◆ Working data
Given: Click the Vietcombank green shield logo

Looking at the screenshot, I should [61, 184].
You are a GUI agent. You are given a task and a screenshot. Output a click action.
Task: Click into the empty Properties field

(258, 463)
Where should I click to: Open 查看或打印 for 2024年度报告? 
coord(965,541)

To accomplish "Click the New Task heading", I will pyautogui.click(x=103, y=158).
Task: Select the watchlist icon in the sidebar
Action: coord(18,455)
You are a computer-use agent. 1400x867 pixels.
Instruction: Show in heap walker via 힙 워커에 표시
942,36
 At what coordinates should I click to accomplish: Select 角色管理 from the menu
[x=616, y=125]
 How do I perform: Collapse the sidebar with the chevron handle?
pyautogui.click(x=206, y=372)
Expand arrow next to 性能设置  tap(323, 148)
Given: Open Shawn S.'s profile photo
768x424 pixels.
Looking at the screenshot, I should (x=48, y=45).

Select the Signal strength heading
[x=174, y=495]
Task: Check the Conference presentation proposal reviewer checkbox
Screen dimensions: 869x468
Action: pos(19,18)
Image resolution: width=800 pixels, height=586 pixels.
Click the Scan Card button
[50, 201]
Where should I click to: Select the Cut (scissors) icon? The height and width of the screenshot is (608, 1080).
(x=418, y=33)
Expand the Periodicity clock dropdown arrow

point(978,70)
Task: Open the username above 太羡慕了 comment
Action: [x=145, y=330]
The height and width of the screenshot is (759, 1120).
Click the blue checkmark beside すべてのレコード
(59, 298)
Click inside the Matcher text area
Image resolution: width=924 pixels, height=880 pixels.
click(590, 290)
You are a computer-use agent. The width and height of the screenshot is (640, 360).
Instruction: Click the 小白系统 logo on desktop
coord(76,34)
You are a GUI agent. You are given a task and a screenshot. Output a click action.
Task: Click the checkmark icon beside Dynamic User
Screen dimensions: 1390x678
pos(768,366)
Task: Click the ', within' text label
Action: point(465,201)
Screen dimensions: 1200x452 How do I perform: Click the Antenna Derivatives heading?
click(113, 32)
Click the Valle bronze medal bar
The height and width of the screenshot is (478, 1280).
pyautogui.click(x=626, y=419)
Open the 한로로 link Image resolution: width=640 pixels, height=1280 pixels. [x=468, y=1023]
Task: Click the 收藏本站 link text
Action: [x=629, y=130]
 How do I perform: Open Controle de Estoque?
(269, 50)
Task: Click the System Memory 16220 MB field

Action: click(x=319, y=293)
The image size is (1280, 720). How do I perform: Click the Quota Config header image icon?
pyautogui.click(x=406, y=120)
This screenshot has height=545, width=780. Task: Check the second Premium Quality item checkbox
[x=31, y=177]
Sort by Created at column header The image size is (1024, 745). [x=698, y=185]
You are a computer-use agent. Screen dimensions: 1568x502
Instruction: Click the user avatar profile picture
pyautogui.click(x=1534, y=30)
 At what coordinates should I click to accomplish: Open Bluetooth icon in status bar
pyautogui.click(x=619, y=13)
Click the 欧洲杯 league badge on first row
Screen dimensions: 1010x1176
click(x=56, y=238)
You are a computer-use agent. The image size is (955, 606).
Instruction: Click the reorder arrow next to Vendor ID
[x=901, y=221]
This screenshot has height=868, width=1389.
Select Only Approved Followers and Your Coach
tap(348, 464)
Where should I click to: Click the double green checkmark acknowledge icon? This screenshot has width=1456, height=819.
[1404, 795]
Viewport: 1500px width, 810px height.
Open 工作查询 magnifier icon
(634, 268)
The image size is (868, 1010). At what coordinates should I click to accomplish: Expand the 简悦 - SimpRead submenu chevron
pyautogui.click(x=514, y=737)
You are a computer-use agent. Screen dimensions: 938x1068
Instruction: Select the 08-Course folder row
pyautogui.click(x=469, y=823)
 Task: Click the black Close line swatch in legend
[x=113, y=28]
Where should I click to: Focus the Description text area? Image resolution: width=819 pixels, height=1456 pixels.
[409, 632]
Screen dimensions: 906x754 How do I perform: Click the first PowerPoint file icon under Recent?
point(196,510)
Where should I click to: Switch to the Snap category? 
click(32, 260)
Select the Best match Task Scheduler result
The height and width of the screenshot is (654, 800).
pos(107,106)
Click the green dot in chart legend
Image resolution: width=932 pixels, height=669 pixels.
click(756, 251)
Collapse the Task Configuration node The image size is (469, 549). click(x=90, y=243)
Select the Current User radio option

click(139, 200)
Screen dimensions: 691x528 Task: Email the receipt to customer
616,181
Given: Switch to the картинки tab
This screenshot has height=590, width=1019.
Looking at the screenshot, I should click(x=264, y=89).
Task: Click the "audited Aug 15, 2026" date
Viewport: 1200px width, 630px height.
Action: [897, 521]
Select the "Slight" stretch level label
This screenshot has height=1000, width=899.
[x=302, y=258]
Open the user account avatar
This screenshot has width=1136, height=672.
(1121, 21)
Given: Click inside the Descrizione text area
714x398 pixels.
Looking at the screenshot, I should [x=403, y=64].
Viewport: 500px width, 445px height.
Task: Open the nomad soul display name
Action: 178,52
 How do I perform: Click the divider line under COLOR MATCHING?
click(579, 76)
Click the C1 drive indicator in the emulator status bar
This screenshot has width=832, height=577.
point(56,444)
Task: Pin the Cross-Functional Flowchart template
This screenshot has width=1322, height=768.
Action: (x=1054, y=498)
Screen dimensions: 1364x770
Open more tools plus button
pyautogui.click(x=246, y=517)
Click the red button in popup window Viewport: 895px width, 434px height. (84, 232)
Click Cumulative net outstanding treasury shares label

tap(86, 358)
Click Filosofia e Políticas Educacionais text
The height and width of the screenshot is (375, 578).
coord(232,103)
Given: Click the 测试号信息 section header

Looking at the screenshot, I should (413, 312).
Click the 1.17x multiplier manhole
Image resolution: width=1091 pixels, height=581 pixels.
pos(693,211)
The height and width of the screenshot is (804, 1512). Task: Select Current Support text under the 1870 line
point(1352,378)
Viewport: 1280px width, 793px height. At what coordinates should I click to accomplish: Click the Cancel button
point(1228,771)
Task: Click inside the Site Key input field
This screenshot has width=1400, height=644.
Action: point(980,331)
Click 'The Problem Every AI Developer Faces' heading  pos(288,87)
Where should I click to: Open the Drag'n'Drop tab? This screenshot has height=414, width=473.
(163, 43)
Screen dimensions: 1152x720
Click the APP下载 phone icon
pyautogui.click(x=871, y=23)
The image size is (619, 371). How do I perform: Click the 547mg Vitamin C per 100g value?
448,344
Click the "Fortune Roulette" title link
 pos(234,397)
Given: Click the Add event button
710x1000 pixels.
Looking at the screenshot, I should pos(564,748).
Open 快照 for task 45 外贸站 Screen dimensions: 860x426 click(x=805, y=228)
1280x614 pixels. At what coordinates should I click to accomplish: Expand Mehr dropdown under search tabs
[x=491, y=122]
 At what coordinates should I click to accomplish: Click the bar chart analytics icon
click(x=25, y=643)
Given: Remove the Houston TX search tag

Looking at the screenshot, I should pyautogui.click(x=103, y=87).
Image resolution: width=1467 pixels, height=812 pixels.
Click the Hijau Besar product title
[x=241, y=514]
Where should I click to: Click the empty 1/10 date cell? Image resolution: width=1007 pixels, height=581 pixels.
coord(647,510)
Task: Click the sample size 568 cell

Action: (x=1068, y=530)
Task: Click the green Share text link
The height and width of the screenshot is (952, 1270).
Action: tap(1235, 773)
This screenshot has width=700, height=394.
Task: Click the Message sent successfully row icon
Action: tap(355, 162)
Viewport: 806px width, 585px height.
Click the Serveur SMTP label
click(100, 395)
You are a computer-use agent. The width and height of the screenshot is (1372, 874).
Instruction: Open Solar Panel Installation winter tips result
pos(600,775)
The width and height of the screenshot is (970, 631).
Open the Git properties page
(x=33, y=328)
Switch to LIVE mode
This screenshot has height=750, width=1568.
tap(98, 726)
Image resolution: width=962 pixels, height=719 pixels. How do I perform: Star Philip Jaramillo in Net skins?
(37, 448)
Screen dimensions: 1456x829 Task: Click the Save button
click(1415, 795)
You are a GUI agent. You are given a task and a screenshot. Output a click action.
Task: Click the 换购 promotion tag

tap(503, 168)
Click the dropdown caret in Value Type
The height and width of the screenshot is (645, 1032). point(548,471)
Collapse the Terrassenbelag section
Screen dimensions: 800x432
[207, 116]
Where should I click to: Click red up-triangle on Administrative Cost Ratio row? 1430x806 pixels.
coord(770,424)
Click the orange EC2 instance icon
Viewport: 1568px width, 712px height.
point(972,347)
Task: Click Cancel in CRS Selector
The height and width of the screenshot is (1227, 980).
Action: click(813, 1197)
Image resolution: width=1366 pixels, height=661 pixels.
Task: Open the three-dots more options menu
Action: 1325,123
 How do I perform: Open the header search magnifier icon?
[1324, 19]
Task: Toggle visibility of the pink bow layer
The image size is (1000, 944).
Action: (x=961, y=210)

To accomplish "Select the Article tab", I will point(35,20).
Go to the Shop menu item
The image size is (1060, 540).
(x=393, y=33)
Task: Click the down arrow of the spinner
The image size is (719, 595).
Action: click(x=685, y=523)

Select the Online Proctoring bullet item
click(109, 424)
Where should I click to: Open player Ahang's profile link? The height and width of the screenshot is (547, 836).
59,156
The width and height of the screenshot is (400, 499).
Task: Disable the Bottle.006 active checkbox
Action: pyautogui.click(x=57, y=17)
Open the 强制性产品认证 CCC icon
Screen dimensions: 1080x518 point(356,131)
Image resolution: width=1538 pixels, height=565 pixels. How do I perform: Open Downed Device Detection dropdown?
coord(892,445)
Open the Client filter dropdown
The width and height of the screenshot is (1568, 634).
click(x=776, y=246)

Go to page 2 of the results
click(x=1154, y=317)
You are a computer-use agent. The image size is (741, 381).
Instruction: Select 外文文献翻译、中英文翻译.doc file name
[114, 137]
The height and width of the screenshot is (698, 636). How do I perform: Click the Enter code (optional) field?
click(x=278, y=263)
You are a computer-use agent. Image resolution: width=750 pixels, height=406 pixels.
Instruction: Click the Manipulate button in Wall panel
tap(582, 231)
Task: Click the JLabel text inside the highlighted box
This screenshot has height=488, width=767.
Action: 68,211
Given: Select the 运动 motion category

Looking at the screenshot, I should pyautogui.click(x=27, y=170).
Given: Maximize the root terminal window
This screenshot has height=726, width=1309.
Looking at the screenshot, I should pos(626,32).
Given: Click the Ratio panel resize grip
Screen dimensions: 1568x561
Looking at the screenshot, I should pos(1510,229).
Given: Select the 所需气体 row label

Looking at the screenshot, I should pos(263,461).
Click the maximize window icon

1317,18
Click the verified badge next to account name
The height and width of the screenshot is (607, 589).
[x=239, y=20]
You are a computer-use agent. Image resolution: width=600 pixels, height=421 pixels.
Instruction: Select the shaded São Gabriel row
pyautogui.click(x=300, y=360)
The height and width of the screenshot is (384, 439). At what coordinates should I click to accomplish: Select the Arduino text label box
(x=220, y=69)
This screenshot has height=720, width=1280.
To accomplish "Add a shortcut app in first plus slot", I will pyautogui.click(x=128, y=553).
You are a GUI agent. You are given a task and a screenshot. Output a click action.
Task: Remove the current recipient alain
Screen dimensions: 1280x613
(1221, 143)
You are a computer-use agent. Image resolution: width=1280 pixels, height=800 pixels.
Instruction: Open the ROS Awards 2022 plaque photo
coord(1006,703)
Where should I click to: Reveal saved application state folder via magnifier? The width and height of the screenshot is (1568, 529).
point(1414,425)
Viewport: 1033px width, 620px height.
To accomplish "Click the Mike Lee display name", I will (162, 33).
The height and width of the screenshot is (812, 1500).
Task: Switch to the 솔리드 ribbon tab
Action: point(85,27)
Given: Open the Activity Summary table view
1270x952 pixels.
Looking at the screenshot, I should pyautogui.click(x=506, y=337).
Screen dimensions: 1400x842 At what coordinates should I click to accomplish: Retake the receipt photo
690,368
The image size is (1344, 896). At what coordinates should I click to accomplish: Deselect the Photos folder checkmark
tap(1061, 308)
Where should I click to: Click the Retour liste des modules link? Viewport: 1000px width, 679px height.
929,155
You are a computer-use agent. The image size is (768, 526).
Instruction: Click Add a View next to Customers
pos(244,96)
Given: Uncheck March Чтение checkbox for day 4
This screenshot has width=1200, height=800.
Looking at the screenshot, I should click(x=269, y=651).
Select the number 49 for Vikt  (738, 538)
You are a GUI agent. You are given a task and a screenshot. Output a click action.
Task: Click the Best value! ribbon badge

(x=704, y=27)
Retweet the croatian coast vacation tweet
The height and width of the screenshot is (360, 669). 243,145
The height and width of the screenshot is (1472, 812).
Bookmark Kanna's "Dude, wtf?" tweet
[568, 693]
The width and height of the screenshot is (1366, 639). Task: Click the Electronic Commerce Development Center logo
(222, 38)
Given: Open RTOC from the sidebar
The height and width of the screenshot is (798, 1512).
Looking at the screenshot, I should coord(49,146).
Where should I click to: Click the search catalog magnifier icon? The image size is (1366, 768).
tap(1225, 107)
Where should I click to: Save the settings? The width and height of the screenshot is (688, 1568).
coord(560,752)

◆ Exercise objective
Report the lines above that have the word "inside" in them.

◆ Worked solution
Click inside the Matcher text area
Given: Click inside the Descrizione text area
Task: Click inside the Site Key input field
Task: Click the JLabel text inside the highlighted box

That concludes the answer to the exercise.